Task input
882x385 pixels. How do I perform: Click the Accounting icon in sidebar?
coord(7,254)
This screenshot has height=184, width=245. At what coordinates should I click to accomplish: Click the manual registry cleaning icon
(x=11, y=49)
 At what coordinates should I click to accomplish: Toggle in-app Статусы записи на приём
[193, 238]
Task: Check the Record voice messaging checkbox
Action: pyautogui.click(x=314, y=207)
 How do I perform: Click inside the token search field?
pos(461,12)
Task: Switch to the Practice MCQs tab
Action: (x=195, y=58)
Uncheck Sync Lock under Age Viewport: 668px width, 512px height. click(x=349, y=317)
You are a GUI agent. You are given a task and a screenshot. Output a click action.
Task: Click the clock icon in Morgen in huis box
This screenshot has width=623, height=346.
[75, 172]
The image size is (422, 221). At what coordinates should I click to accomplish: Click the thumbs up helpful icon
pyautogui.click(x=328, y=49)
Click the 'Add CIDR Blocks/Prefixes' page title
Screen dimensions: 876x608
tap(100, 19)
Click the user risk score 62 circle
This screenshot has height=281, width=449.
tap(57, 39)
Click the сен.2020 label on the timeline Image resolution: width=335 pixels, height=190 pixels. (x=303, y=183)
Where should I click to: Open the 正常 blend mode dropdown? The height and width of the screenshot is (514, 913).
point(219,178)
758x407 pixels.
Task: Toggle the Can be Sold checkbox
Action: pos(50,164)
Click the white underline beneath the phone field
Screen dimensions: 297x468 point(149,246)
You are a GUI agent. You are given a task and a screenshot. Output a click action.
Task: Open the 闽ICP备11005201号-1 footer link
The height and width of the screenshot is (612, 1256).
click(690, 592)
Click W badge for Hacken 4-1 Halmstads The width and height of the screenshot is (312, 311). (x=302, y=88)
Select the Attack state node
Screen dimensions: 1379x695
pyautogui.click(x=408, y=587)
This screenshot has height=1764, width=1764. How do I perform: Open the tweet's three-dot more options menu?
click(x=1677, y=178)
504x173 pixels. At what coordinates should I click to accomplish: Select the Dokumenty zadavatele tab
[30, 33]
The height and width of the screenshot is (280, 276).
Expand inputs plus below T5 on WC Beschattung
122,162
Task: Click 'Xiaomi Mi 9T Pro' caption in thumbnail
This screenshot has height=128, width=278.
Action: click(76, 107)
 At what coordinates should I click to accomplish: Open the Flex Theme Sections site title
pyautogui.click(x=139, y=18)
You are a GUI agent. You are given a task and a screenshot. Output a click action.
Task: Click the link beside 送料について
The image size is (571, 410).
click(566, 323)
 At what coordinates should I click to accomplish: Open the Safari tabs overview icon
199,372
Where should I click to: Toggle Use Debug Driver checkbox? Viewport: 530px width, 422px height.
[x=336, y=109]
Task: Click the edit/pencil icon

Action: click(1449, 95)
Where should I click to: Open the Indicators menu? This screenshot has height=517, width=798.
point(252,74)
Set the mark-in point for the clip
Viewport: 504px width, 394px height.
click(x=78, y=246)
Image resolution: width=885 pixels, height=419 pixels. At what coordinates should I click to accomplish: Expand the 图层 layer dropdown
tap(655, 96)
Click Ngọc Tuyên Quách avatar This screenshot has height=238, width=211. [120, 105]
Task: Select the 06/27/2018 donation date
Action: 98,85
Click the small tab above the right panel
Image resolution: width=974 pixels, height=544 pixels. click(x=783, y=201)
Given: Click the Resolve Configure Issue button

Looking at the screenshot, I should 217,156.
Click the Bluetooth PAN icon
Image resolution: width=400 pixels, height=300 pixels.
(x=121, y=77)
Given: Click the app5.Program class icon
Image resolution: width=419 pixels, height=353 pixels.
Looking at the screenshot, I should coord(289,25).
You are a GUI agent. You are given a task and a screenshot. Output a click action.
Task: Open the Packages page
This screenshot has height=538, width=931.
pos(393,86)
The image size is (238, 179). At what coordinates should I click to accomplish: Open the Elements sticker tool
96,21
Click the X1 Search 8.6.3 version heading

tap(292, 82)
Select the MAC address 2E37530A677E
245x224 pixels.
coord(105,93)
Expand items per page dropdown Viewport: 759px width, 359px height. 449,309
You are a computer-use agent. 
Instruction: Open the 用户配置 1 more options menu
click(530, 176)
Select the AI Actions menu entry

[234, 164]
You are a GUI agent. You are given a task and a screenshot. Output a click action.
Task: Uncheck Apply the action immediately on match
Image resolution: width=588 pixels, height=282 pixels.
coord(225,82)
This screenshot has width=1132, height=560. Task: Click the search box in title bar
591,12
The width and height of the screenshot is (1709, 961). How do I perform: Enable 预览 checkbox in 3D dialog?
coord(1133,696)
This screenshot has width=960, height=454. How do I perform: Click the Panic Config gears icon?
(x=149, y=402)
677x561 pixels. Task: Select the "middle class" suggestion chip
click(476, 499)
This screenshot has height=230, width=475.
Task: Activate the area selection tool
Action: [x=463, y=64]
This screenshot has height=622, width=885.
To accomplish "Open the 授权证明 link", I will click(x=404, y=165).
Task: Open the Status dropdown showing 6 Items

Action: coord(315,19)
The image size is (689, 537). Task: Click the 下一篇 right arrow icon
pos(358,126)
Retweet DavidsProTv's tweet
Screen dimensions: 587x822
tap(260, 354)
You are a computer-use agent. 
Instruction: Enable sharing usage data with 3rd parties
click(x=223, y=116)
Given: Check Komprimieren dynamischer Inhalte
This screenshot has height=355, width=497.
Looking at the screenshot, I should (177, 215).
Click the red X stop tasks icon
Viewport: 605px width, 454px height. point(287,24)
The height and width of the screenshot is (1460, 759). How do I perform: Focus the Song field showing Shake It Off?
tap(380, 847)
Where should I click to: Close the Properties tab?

Exercise
Each line of the material above must be retyped exactly as written.

Written response
882x385 pixels. How do I perform: Click the Accounting icon in sidebar?
coord(7,254)
This screenshot has height=184, width=245. At what coordinates should I click to accomplish: Click the manual registry cleaning icon
(x=11, y=49)
 At what coordinates should I click to accomplish: Toggle in-app Статусы записи на приём
[193, 238]
Task: Check the Record voice messaging checkbox
Action: pyautogui.click(x=314, y=207)
 How do I perform: Click inside the token search field?
pos(461,12)
Task: Switch to the Practice MCQs tab
Action: (x=195, y=58)
Uncheck Sync Lock under Age Viewport: 668px width, 512px height. click(x=349, y=317)
You are a GUI agent. You are given a task and a screenshot. Output a click action.
Task: Click the clock icon in Morgen in huis box
This screenshot has width=623, height=346.
[75, 172]
The image size is (422, 221). At what coordinates should I click to accomplish: Click the thumbs up helpful icon
pyautogui.click(x=328, y=49)
Click the 'Add CIDR Blocks/Prefixes' page title
Screen dimensions: 876x608
tap(100, 19)
Click the user risk score 62 circle
This screenshot has height=281, width=449.
tap(57, 39)
Click the сен.2020 label on the timeline Image resolution: width=335 pixels, height=190 pixels. (x=303, y=183)
Where should I click to: Open the 正常 blend mode dropdown? The height and width of the screenshot is (514, 913).
point(219,178)
758x407 pixels.
Task: Toggle the Can be Sold checkbox
Action: pos(50,164)
Click the white underline beneath the phone field
Screen dimensions: 297x468 point(149,246)
You are a GUI agent. You are given a task and a screenshot. Output a click action.
Task: Open the 闽ICP备11005201号-1 footer link
The height and width of the screenshot is (612, 1256).
click(690, 592)
Click W badge for Hacken 4-1 Halmstads The width and height of the screenshot is (312, 311). (x=302, y=88)
Select the Attack state node
Screen dimensions: 1379x695
pyautogui.click(x=408, y=587)
This screenshot has height=1764, width=1764. How do I perform: Open the tweet's three-dot more options menu?
click(x=1677, y=178)
504x173 pixels. At what coordinates should I click to accomplish: Select the Dokumenty zadavatele tab
[30, 33]
The height and width of the screenshot is (280, 276).
Expand inputs plus below T5 on WC Beschattung
122,162
Task: Click 'Xiaomi Mi 9T Pro' caption in thumbnail
This screenshot has height=128, width=278.
Action: click(76, 107)
 At what coordinates should I click to accomplish: Open the Flex Theme Sections site title
pyautogui.click(x=139, y=18)
You are a GUI agent. You are given a task and a screenshot. Output a click action.
Task: Click the link beside 送料について
The image size is (571, 410).
click(566, 323)
 At what coordinates should I click to accomplish: Open the Safari tabs overview icon
199,372
Where should I click to: Toggle Use Debug Driver checkbox? Viewport: 530px width, 422px height.
[x=336, y=109]
Task: Click the edit/pencil icon

Action: click(1449, 95)
Where should I click to: Open the Indicators menu? This screenshot has height=517, width=798.
point(252,74)
Set the mark-in point for the clip
Viewport: 504px width, 394px height.
click(x=78, y=246)
Image resolution: width=885 pixels, height=419 pixels. At what coordinates should I click to accomplish: Expand the 图层 layer dropdown
tap(655, 96)
Click Ngọc Tuyên Quách avatar This screenshot has height=238, width=211. [120, 105]
Task: Select the 06/27/2018 donation date
Action: 98,85
Click the small tab above the right panel
Image resolution: width=974 pixels, height=544 pixels. click(x=783, y=201)
Given: Click the Resolve Configure Issue button

Looking at the screenshot, I should 217,156.
Click the Bluetooth PAN icon
Image resolution: width=400 pixels, height=300 pixels.
(x=121, y=77)
Given: Click the app5.Program class icon
Image resolution: width=419 pixels, height=353 pixels.
Looking at the screenshot, I should coord(289,25).
You are a GUI agent. You are given a task and a screenshot. Output a click action.
Task: Open the Packages page
This screenshot has height=538, width=931.
pos(393,86)
The image size is (238, 179). At what coordinates should I click to accomplish: Open the Elements sticker tool
96,21
Click the X1 Search 8.6.3 version heading

tap(292, 82)
Select the MAC address 2E37530A677E
245x224 pixels.
coord(105,93)
Expand items per page dropdown Viewport: 759px width, 359px height. 449,309
You are a computer-use agent. 
Instruction: Open the 用户配置 1 more options menu
click(530, 176)
Select the AI Actions menu entry

[234, 164]
You are a GUI agent. You are given a task and a screenshot. Output a click action.
Task: Uncheck Apply the action immediately on match
Image resolution: width=588 pixels, height=282 pixels.
coord(225,82)
This screenshot has width=1132, height=560. Task: Click the search box in title bar
591,12
The width and height of the screenshot is (1709, 961). How do I perform: Enable 预览 checkbox in 3D dialog?
coord(1133,696)
This screenshot has width=960, height=454. How do I perform: Click the Panic Config gears icon?
(x=149, y=402)
677x561 pixels. Task: Select the "middle class" suggestion chip
click(476, 499)
This screenshot has height=230, width=475.
Task: Activate the area selection tool
Action: [x=463, y=64]
This screenshot has height=622, width=885.
To accomplish "Open the 授权证明 link", I will click(x=404, y=165).
Task: Open the Status dropdown showing 6 Items

Action: coord(315,19)
The image size is (689, 537). Task: Click the 下一篇 right arrow icon
pos(358,126)
Retweet DavidsProTv's tweet
Screen dimensions: 587x822
tap(260, 354)
You are a computer-use agent. 
Instruction: Enable sharing usage data with 3rd parties
click(x=223, y=116)
Given: Check Komprimieren dynamischer Inhalte
This screenshot has height=355, width=497.
Looking at the screenshot, I should (177, 215).
Click the red X stop tasks icon
Viewport: 605px width, 454px height. point(287,24)
The height and width of the screenshot is (1460, 759). How do I perform: Focus the Song field showing Shake It Off?
tap(380, 847)
Where should I click to: Close the Properties tab?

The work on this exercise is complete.